ACTIVITY: Nothing but the lines from the one with "Collapse the Unconnected device dropdown" through the end of the records may appear in the answer, each reproduced exactly, pictures omitted.

(Stored data)
* * * * * * * * *

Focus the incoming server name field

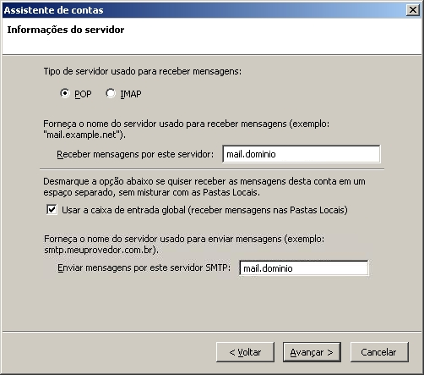coord(301,154)
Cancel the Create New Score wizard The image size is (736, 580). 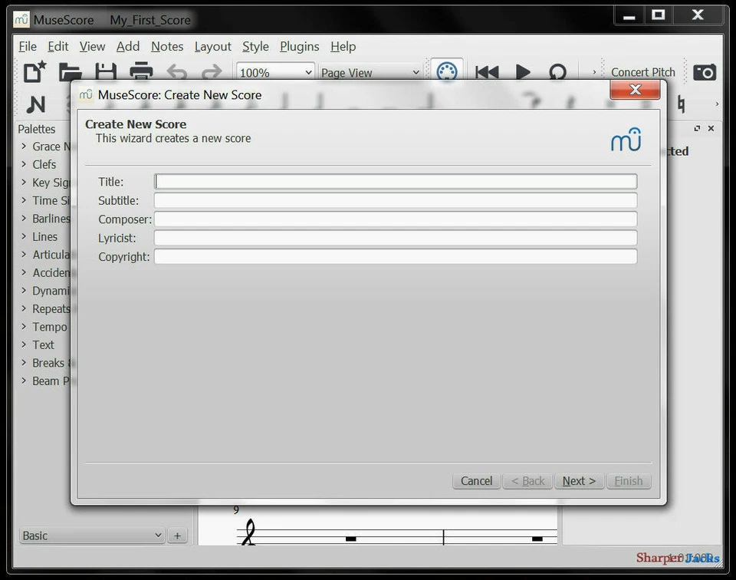[475, 481]
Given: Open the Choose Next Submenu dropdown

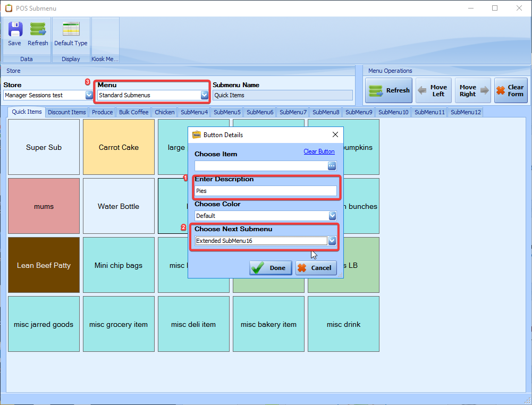Looking at the screenshot, I should coord(332,241).
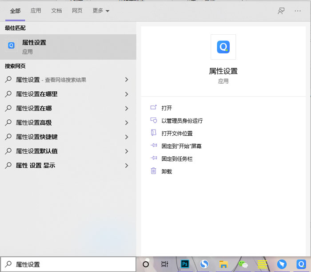Open the three-dot options menu
The height and width of the screenshot is (272, 311).
coord(298,11)
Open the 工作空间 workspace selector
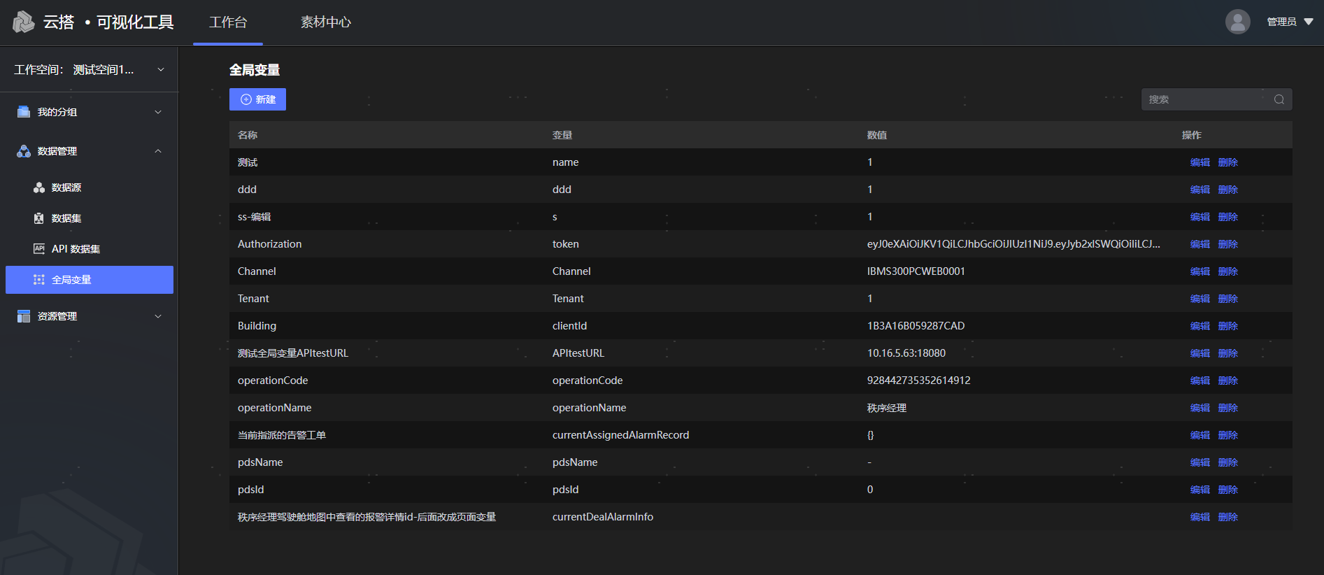 [x=90, y=70]
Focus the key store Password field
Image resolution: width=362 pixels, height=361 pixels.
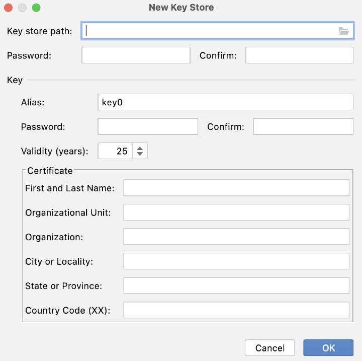click(x=136, y=55)

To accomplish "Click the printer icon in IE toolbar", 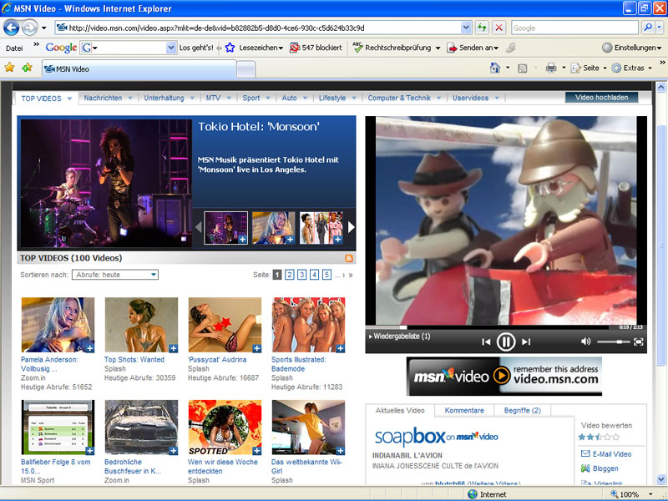I will pos(551,68).
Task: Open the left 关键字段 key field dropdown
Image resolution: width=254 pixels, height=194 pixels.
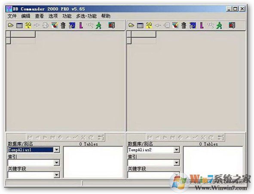Action: pos(57,175)
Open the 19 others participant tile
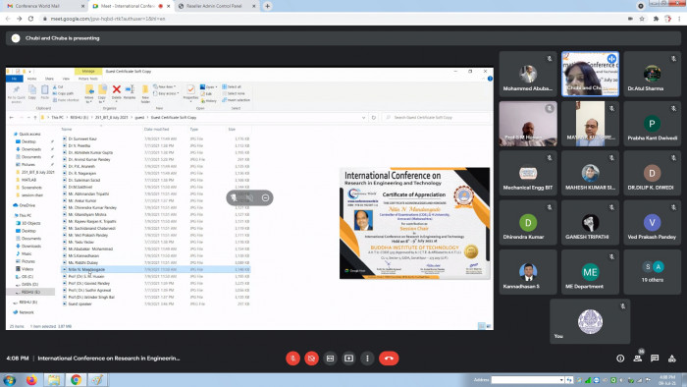 [652, 272]
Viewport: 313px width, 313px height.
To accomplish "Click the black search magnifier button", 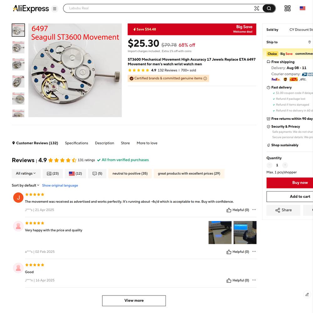I will 269,8.
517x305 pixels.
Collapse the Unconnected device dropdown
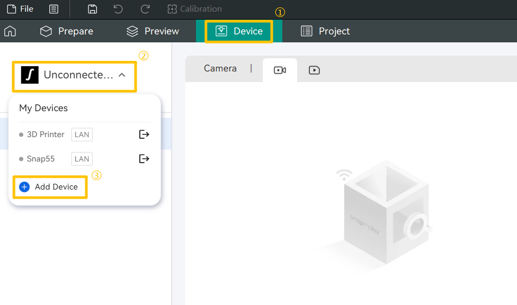coord(122,75)
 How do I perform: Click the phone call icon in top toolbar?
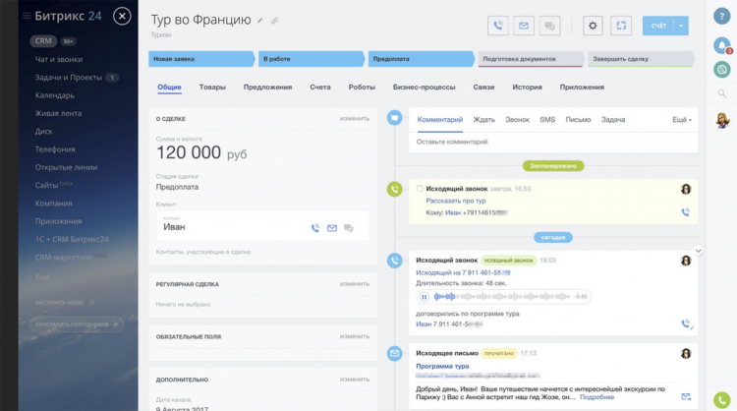[499, 27]
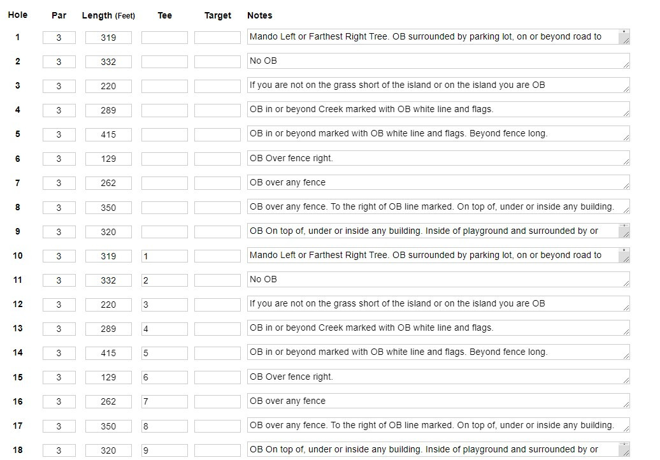Focus the Tee field for hole 2

164,62
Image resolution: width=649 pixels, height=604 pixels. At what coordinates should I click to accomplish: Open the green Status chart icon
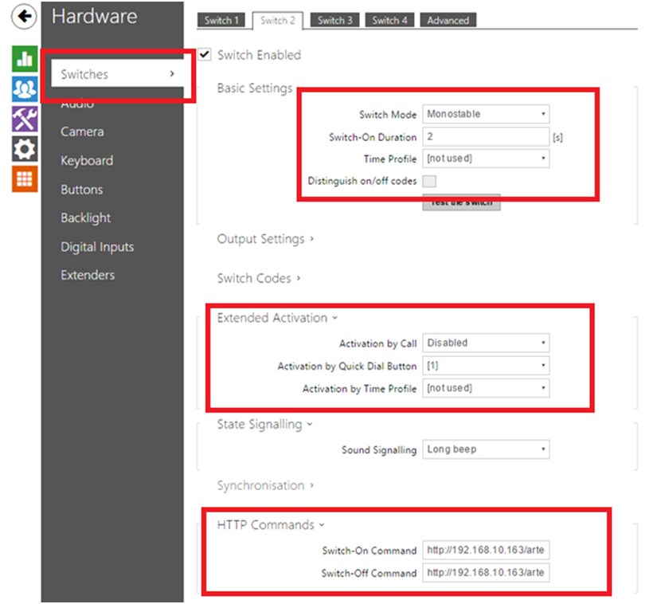coord(25,59)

* * * * * * * * *

EXERCISE OUTPUT:
Collapse the Unconnected device dropdown
coord(122,75)
 How do I perform: Click the phone call icon in top toolbar?
[499, 27]
Focus the Tee field for hole 2

164,62
Image resolution: width=649 pixels, height=604 pixels. At what coordinates should I click to accomplish: Open the green Status chart icon
coord(25,59)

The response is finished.